Before we go further, I have to point out that the character’s little shit of a brother spies on her when she showers. When she catches him, he says, “I’m not a pervert, I like seeing naked girls!” Later the boy is attacked by the troll in the middle of the night. When the mother tries to convince him he was only having a nightmare, he responds with poetic delivery: “No, it was a fucking little ninja troll!” The mother then convinces herself it was the family cat who scratched the kid, so she ends up awkwardly drowning the pet in the toilet, presumably because the sink was full of dishes.

Enter Dan Haggerty—yes, Grizzly Adams. He’s a recovering alcoholic, ex-homicide detective who just so happens to have a bit of occult knowledge. He falls into the role of a department store Santa after the previous one is repeatedly stabbed to death in his nuts. To make matters worse, Grizzly Adams has just been evicted from his camper trailer. Soon after, he discovers a clue the homicide detectives missed and struggles with the decision to follow the trail.

the life and times of Grizzly Adams in the city

Meanwhile, the teenage main character and her airhead friends decide to have an after-hours party in the department store, which is coincidentally where Grizzly Adams is sleeping nowadays (in real life as well as the movie). They invite their born-to-die boyfriends who arrive shortly before three Nazi goons appear, who’re hunting the elf for reasons you won’t fully understand until later on… if it at all.

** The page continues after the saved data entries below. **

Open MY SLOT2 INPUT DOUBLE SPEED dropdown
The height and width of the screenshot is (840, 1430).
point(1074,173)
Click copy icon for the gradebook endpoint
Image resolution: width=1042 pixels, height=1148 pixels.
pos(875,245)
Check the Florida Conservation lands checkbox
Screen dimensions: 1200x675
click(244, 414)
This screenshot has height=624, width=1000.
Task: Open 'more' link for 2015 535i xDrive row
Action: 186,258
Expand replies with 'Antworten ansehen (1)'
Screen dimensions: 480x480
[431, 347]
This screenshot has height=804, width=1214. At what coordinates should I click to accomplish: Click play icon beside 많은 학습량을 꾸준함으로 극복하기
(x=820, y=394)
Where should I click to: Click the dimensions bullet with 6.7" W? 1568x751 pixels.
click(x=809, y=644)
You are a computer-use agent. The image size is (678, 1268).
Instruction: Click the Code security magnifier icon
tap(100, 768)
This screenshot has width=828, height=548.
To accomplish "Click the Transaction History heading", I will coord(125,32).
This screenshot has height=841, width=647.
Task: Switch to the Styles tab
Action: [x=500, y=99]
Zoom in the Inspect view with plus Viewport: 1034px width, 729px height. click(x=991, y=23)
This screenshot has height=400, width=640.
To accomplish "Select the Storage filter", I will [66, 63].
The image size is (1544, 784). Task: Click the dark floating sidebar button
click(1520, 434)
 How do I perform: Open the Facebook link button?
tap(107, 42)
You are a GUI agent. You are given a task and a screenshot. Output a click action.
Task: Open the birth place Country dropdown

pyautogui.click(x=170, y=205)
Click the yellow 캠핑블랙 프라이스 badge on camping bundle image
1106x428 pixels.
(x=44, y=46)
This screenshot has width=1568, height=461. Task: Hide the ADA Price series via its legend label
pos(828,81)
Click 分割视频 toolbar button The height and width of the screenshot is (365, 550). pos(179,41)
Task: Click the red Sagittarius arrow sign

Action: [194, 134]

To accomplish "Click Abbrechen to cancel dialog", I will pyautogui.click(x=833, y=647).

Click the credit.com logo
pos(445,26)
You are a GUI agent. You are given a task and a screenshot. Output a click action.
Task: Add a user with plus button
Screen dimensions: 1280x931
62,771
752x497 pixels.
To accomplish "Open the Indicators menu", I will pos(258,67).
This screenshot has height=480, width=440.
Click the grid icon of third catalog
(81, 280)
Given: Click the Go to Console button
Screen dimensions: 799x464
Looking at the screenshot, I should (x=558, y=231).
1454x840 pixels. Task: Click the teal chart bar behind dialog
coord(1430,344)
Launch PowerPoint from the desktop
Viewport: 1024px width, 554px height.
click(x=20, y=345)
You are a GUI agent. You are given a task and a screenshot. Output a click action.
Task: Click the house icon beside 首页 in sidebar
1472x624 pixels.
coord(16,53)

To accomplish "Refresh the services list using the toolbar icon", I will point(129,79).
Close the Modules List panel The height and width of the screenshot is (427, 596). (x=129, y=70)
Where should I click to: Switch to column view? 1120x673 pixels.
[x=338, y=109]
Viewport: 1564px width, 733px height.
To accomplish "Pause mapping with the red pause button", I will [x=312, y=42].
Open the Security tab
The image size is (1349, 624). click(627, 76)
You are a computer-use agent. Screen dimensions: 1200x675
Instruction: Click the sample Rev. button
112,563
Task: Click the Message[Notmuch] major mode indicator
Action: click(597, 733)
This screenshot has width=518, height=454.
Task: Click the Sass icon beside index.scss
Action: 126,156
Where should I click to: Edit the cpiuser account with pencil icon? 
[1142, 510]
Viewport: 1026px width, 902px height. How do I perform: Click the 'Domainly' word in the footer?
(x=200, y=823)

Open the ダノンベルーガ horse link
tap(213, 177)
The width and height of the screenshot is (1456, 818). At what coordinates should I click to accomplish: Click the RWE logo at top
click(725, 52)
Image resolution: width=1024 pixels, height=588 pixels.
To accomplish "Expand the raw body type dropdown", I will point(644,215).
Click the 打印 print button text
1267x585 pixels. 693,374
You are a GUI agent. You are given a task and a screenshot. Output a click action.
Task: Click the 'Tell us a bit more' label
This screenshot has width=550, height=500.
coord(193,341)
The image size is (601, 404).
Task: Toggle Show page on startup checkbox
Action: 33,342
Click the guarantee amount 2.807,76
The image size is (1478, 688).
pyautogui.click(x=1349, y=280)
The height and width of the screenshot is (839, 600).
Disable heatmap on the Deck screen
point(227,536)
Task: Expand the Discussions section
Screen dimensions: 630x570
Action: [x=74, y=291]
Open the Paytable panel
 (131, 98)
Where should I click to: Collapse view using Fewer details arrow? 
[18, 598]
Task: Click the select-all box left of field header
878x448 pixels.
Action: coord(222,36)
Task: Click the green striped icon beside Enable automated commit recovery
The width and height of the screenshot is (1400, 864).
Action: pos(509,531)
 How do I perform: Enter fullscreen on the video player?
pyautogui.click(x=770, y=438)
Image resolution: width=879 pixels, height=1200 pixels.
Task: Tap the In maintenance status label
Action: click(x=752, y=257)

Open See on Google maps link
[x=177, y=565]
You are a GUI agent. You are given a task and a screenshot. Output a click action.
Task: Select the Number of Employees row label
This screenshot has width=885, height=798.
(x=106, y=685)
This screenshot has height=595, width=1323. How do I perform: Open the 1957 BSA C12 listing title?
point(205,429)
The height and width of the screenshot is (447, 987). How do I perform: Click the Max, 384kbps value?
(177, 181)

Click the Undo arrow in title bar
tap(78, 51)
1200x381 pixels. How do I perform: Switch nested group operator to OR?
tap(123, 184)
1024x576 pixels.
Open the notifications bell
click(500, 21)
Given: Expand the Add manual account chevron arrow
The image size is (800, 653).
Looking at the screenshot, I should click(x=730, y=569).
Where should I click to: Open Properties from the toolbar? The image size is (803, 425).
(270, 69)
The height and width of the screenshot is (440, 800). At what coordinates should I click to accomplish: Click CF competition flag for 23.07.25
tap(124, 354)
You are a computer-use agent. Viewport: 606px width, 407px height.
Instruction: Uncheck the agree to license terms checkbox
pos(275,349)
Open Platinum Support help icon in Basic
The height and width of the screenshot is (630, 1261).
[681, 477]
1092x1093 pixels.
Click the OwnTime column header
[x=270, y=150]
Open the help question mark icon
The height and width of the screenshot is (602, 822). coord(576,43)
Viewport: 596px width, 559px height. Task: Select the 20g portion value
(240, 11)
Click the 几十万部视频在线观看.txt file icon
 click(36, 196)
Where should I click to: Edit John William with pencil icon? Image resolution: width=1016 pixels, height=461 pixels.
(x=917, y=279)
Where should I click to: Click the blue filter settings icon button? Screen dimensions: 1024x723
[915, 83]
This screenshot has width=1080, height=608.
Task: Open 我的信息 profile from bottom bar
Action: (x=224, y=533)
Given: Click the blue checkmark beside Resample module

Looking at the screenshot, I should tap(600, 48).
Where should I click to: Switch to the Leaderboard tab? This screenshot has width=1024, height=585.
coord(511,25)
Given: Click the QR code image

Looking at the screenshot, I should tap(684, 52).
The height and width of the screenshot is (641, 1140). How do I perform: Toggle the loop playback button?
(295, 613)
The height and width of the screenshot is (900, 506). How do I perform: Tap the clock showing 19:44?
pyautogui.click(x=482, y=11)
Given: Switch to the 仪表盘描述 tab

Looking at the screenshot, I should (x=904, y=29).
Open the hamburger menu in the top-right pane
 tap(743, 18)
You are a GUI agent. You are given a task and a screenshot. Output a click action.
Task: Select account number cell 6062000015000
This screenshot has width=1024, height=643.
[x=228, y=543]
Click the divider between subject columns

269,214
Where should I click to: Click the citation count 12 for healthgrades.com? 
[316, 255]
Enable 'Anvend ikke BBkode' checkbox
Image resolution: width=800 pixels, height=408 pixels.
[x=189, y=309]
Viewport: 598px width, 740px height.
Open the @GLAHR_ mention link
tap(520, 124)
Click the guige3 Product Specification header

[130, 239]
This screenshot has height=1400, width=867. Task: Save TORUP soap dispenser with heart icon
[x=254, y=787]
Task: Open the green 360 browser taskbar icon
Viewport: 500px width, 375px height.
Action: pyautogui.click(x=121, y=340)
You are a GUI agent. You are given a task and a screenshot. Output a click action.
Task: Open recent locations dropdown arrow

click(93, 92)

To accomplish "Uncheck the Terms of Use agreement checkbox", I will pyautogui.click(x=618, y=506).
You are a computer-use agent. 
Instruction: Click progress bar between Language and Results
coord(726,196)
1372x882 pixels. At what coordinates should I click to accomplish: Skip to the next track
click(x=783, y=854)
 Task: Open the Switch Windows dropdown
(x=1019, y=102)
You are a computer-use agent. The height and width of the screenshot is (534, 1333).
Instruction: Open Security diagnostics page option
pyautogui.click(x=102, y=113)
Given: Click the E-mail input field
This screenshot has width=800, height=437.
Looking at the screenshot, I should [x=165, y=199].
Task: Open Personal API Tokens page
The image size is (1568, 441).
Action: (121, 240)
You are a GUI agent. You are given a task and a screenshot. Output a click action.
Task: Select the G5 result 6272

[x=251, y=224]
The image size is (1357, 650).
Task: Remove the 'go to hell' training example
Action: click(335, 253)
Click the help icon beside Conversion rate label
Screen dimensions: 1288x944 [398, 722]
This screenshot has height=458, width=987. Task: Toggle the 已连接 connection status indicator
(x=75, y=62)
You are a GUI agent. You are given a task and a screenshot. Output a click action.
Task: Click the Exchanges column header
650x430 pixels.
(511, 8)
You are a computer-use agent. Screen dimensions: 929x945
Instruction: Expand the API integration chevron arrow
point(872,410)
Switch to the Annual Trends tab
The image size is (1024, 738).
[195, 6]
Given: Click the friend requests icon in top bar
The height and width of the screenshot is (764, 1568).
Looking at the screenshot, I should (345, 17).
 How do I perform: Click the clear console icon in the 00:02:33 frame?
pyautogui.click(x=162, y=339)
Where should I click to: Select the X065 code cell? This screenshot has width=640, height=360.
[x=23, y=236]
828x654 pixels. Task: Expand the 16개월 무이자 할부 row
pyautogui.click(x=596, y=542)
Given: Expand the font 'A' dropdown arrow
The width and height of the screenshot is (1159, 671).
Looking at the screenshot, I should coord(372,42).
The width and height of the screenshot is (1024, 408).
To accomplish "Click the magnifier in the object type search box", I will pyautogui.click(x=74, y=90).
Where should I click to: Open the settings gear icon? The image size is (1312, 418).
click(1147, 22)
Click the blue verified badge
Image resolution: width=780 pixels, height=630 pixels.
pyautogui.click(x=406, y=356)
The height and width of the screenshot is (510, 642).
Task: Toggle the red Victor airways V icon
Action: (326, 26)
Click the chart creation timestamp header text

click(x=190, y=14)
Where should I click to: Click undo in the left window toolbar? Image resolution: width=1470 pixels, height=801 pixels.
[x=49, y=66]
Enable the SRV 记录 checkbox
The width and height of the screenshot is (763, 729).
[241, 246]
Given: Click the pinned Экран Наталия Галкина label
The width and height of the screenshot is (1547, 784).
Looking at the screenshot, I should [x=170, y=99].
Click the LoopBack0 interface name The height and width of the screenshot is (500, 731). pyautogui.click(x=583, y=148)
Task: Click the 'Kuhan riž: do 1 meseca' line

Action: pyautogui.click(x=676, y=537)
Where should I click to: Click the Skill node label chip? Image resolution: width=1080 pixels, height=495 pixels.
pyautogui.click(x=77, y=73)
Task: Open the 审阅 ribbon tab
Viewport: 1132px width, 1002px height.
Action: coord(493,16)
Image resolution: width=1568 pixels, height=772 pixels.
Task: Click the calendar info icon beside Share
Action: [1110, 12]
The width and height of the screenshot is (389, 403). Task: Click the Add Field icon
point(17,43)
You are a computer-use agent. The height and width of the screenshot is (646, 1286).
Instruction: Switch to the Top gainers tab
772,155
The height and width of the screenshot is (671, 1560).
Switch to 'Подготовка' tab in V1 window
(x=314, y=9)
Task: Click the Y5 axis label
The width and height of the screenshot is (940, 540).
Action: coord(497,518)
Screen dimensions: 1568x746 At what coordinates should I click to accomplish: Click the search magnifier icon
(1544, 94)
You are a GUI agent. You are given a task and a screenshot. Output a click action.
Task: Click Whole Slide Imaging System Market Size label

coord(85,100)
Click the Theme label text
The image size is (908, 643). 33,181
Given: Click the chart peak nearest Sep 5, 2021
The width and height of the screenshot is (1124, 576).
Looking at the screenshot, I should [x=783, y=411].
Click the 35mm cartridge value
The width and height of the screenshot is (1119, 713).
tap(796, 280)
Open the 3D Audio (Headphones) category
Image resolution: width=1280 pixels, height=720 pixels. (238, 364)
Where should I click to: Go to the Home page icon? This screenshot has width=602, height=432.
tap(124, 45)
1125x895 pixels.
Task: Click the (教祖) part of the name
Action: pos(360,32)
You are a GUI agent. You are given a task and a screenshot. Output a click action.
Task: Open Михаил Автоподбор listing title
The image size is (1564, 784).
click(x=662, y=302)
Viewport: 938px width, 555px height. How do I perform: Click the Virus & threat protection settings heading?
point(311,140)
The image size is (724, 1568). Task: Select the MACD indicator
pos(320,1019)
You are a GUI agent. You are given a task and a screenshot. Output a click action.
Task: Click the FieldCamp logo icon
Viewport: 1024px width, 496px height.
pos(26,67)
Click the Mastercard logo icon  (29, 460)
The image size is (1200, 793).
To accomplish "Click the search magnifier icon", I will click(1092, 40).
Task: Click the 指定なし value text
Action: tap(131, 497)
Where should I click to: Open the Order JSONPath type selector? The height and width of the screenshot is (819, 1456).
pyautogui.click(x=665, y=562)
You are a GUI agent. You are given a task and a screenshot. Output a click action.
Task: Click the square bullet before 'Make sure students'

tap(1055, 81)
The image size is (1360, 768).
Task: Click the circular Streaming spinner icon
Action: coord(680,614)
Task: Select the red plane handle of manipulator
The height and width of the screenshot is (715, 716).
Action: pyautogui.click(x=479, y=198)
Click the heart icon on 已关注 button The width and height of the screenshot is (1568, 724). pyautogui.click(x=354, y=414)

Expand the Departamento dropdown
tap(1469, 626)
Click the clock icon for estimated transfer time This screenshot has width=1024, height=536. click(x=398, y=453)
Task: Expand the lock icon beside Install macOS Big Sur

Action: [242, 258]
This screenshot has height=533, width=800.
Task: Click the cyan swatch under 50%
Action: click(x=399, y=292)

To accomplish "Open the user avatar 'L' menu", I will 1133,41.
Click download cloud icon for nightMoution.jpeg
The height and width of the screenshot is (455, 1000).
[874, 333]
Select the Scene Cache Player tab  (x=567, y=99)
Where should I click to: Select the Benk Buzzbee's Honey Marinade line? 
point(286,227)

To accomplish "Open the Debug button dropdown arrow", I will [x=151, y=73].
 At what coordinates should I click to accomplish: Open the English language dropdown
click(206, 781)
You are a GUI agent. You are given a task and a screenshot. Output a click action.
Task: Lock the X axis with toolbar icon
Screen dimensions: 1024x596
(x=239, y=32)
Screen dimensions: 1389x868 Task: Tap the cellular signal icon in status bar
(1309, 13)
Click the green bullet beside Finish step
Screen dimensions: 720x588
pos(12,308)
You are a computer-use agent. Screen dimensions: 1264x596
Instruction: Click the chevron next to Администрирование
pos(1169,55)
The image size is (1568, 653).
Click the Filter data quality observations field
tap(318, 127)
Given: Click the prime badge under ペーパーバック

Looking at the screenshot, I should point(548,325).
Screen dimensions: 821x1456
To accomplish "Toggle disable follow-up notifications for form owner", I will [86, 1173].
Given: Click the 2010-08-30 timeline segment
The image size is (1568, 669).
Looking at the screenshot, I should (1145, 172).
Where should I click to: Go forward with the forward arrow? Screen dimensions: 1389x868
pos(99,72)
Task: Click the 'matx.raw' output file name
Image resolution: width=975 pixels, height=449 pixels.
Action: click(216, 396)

Not only is the plurality of “Elves” bullshit, it’s hardly about the singular elf, either. It’s so thoroughly messed up on a technical level, the film has no shortage of laughs. My biggest complaint is the film’s insincerity: there are several hints that indicate the filmmakers were trying to make a laughably bad movie, including a Chinatown parody, an obvious Mommy Dearest influence, and the integration of Nazi mythology (“The Fourth Reich,” as Grizzly Adams calls it). It’s not quite as obvious or obnoxious as modern attempts at self-aware cheese, which means it’s still entertaining enough to watch with an audience, especially when the wheelchair bound grandfather professes… eh, better let you go down that road on your own.

the director explains the plot to an actress

I really enjoyed Elves. Haggerty may not have been the best of actors, but he’s got a unique screen presence, which kind of makes me wish he had been in more of these kind of movies. Sure, it’s only a gimmick, but gimmicks can be fun.

Note: Several internet sources claim this film is rated PG-13. There’s no way the version I saw would get a PG-13 rating, so I’m not sure if there’s a heavily cut version floating around out there or not. There’s a good amount of blood, a close-up of a cokehead getting stabbed repeatedly in the crotch, full frontal nudity, and a kid who cusses roughly as much as an episode of Def Comedy Jam. If any of these things are absent in the copy you manage to track down, you might as well just turn it off and find a better source. Who knows… maybe the full movie is on YouTube.